2020年度(最新調査結果)のインターネットを利用する機器をみてみよう。(図表6)

全体(全年代)の利用者率をみると、モバイル端末*3は82%、パソコンは30%となっている。さらに年代別にみると、モバイル端末は40歳代以下の年代ではおよそ9割に達しており、60歳代でも6割に達している。

パソコンは、10歳代以外はほぼ3割で年代間に差はみられないが、10歳代だけは16%と低い。おそらく、パソコンはビジネスユースや競技性の高いゲームなど特殊な用途に、日常的な用途は手軽なモバイル端末という具合に使い分けられた結果なのだろう。

さらに利用者率の推移(図表7)をみると、モバイル端末は2012年度の59%から徐々に上昇し続け、2020年度には82%に達している。一方、パソコンは2012年度の33%から徐々に下落し2019年度には9ポイント減の24%となっていたが、2020年度は30%と前年度比6ポイントの上昇をみせている。背景にリモートワークの普及などの新型コロナ禍の影響が考えられる。

次に2020年度(最新調査結果)のコンテンツ別にパソコンとモバイル端末の利用者率をみてみよう(図表8)。全体(全年代)をみると、ここで取り上げたすべてのコンテンツで、モバイル端末が大きな差をつけて優位である。特にパソコンを舞台に普及したeメールやブログ・webサイトでさえ、ダブルスコア、トリプルスコアでモバイル端末が優位にある。
★ ★ ★ ★ ★ ★ ★
(問題文)
インターネット利用機器に関する本文のうち、「パソコンは、10歳代以外はほ」を含む語句で始まり「コロナ禍の影響が考えられる。」で終わる部分を、一字一句たがえずに書き写すこと。 このあとに置かれた一覧は、この作業では使わない。

(資料抜粋)
★ ★ ★ ★ ★ ★ ★
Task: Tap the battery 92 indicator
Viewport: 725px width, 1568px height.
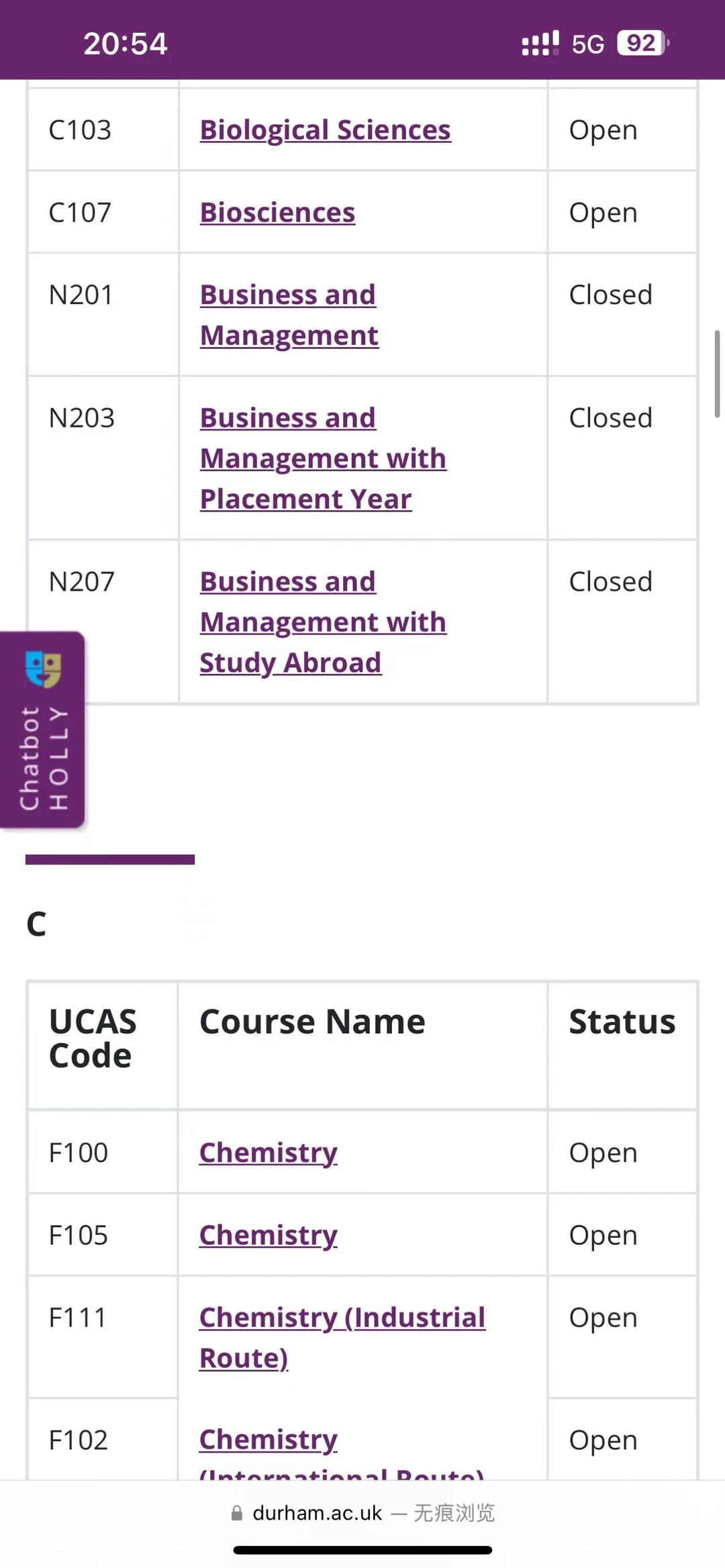Action: pyautogui.click(x=643, y=44)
★ ★ ★ ★ ★ ★ ★
(回答)
パソコンは、10歳代以外はほぼ3割で年代間に差はみられないが、10歳代だけは16%と低い。おそらく、パソコンはビジネスユースや競技性の高いゲームなど特殊な用途に、日常的な用途は手軽なモバイル端末という具合に使い分けられた結果なのだろう。

さらに利用者率の推移(図表7)をみると、モバイル端末は2012年度の59%から徐々に上昇し続け、2020年度には82%に達している。一方、パソコンは2012年度の33%から徐々に下落し2019年度には9ポイント減の24%となっていたが、2020年度は30%と前年度比6ポイントの上昇をみせている。背景にリモートワークの普及などの新型コロナ禍の影響が考えられる。